24.4.10

As linhas rectas escondem-se na pesada abstracção musical, no cansaço escorrido, arrastado, não somente diário, planetário, sem destinatário. As águas batem nas rochas, cada vez mais rapidamente. Nem me apercebo das pausas. O rebentamento surge contínuo, sem qualquer sentido, nestes estados mentais inevitáveis, insuportáveis. A vida surge-me como elemento civilizacional. Como pedra no sapato, que se sente, mas não existe tempo... Estou atrasado para o autocarro. Corre, corre, sempre atrasado. Podia acordar mais cedo, e até acordo. Mas sempre atrasado, o banho prolonga-se. Dizes-me que nunca te atrasavas, eu também não. Mas acho que não perdi as maneiras com a faculdade. Não me digas isso, por favor.

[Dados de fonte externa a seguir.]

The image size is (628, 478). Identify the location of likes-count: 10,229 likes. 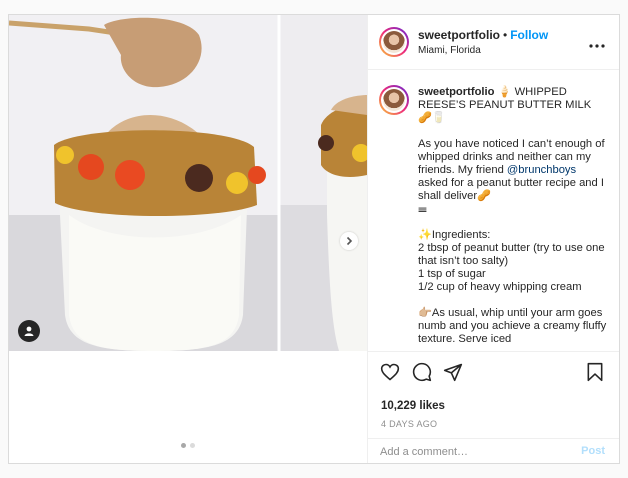
(413, 406).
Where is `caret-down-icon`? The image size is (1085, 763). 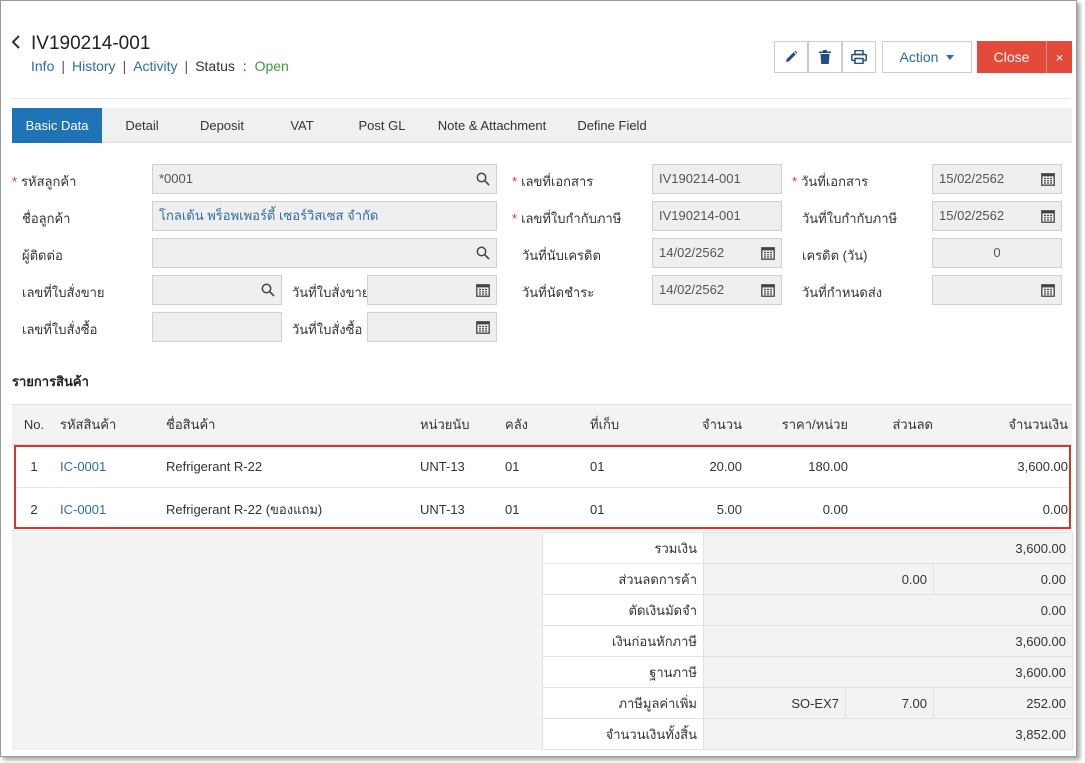 caret-down-icon is located at coordinates (950, 57).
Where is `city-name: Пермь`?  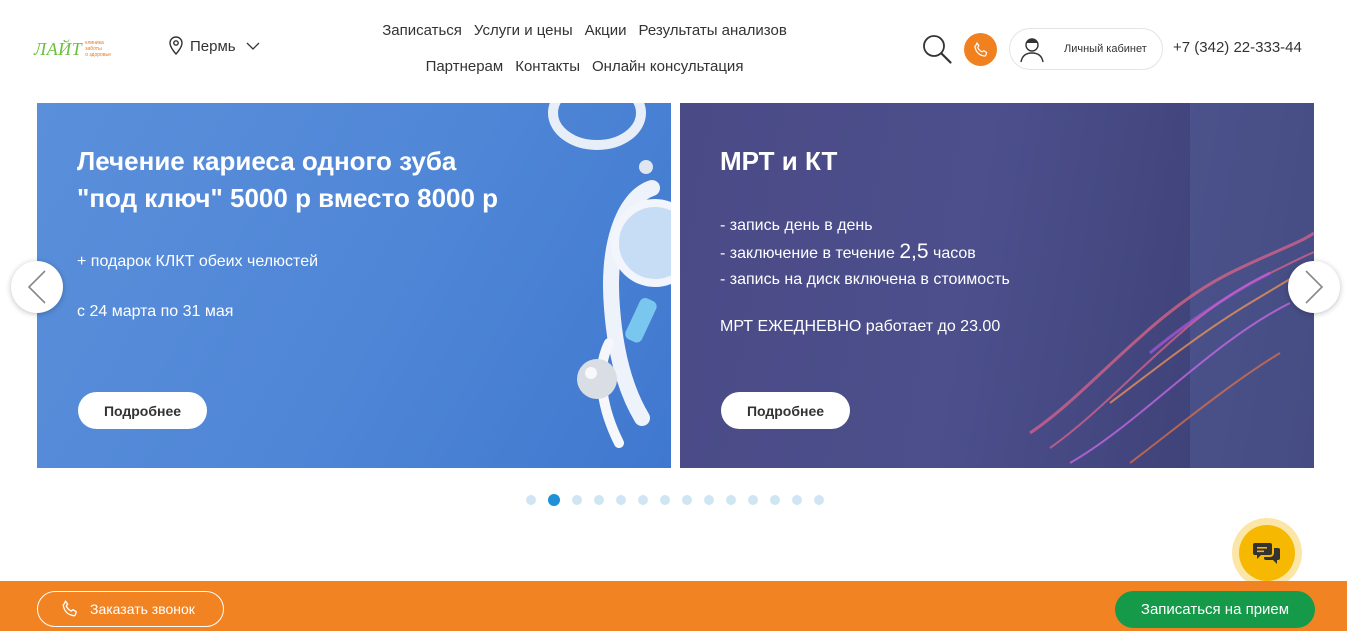 city-name: Пермь is located at coordinates (213, 46).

Eu sei que me acomodei à tua desorganização momentânea. Sei que te erguerias disciplinador. Agradecimentos recíprocos e uma memória em technicolor. O mundo surge diferente, desbravaste terrenos, criaste cidades e um novo paradigma impulsiona-me.

Eu acredito na incerteza. Na possibilidade do mundo me fragmentar indeterminadamente, até finalmente poder ter uma conversa a sério com ele.

Já não escrevo há tanto tempo, que já não sei o que pensar. Uma fábrica há muito abandonada, enferrujada. Gostava da sua eficiência prévia. Do seu fulgor fumegante, irracional, talvez um pouco mais estésico. Tornei-me pragmático. Os silogismos pertenciam a dimensões inexistentes, artifícios inteligíveis nas horas certas, mas de certo modo, nunca praticáveis. Não nego, nem afirmo utilidades. São apenas brisas, chuva, modelagem de paisagens. Qualquer dia, vou lembrar-me de olhar em outras direcções. Talvez me espante com a capacidade de processar o nunca visto. Ou talvez, a ausência de estimulação infantil seja determinante. A civilização cria e mata mundos. Finalmente compreendo o horror da globalização, genocídios existenciais. Odores para sempre perdidos, visões para sempre perdidas, formas de tocar, formas de morrer.

2 comentários:

Daniel C.da Silva disse...

Estou seriamente impressionado com a leitura. É forte, sentida, aclamante, visceral, e ecoa! Ainda ouço o som do eco. Vou reler. DEixo-te um abraço. Assim **____

Heartbeats disse...

Lobinho,

Obrigado. Já há muito que não conseguia escrever. Talvez seja bom o tempo para fervilhar.